Most online image converters upload your photos to a server. Learn the difference between server-side and browser-based conversion — and how to convert JPG and PNG without your files ever leaving your device.
Published: 19 Juli 2026

Short answer: it depends entirely on whether the converter uploads your files. Most online image converters send your photos to a remote server, convert them there, and send the result back. A browser-based tool does the whole job on your own device, so the image never travels anywhere. If your photos contain anything private — passport scans, medical images, family pictures, work screenshots — that distinction is the whole ballgame.
This guide explains what actually happens to a photo when you convert JPG to PNG (or PNG to JPG) online, how to tell the two approaches apart, and how to convert images without uploading them at all.
What happens when you convert images on most websites
When you drop a photo into a typical online converter, here's the sequence: your browser uploads the raw image bytes to the company's server, the server re-encodes the file (JPG to PNG or PNG to JPG), stores the result temporarily, and serves you a download link.

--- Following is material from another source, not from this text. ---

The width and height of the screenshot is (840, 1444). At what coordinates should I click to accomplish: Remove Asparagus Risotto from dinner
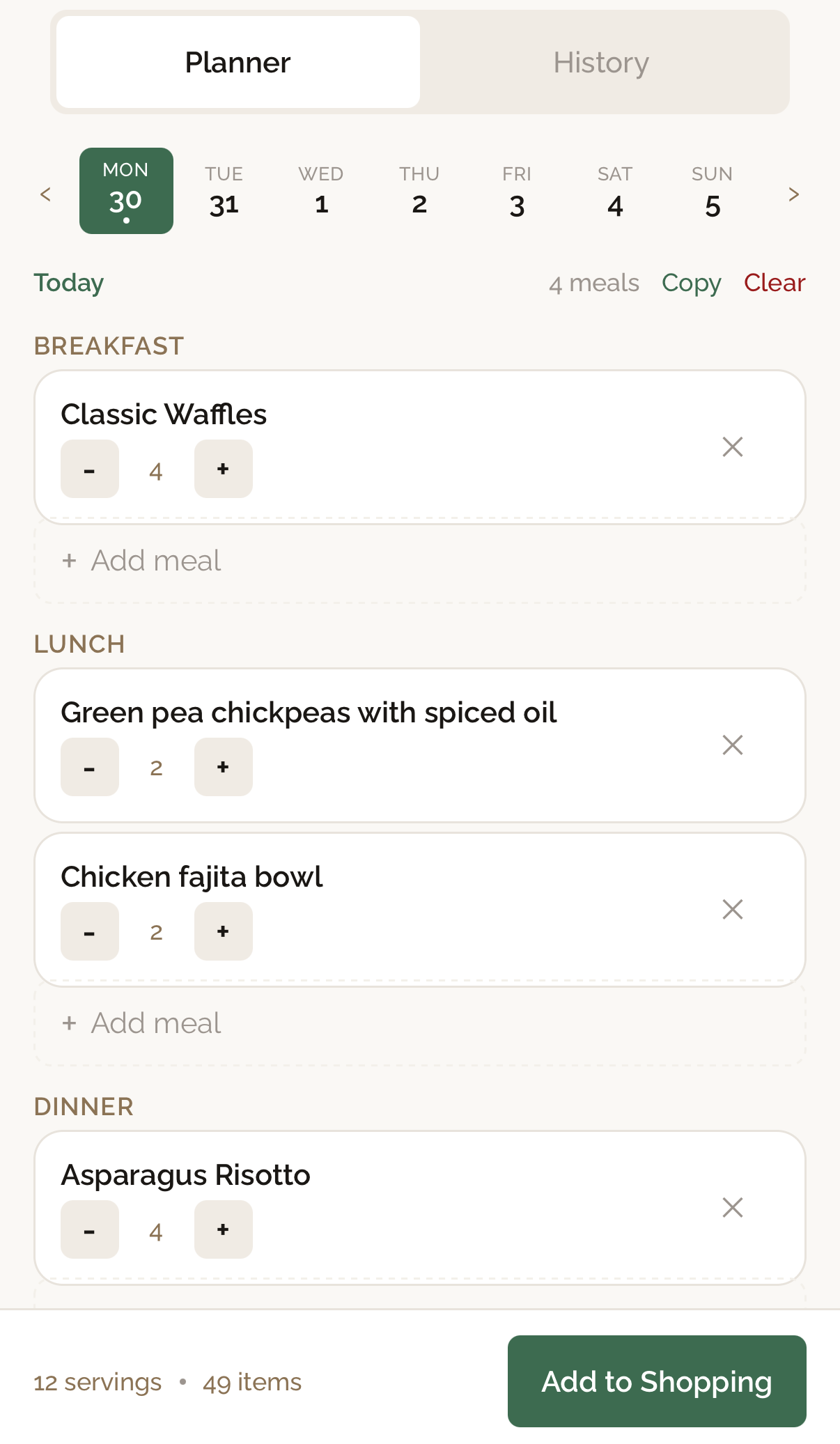click(733, 1207)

That means, for at least a short window, your photo physically sits on a machine you don't control. Most reputable services delete files after an hour or so, and many use encrypted connections — but you are still trusting their retention policy, their security, and their staff. For a meme or a stock photo, fine. For a passport scan, a medical X-ray, or a screenshot of your bank app, you're handing a copy of something sensitive to a third party you can't audit.
The uncomfortable part: from the user's side, a server-side converter and a browser-based converter look identical. Same drag-and-drop box, same "Convert" button. The difference is invisible unless you go looking — which is exactly why so many people assume "online" must mean "uploaded."
Server-side vs. browser-based: the difference that matters
There are two fundamentally different ways to convert JPG and PNG online, and the privacy gap between them is enormous.
- Server-side (the common way). Your image leaves your device, gets processed on someone else's computer, and comes back. Privacy depends on a stranger's policies.
- Browser-based / client-side (the private way). The conversion code runs inside your browser using JavaScript and the Canvas API. Your photo is read into memory locally, re-encoded locally, and offered back to you as a download — all without a single byte being transmitted. No upload endpoint ever receives the file. Close the tab and everything is gone, because nothing was ever stored anywhere but your own RAM.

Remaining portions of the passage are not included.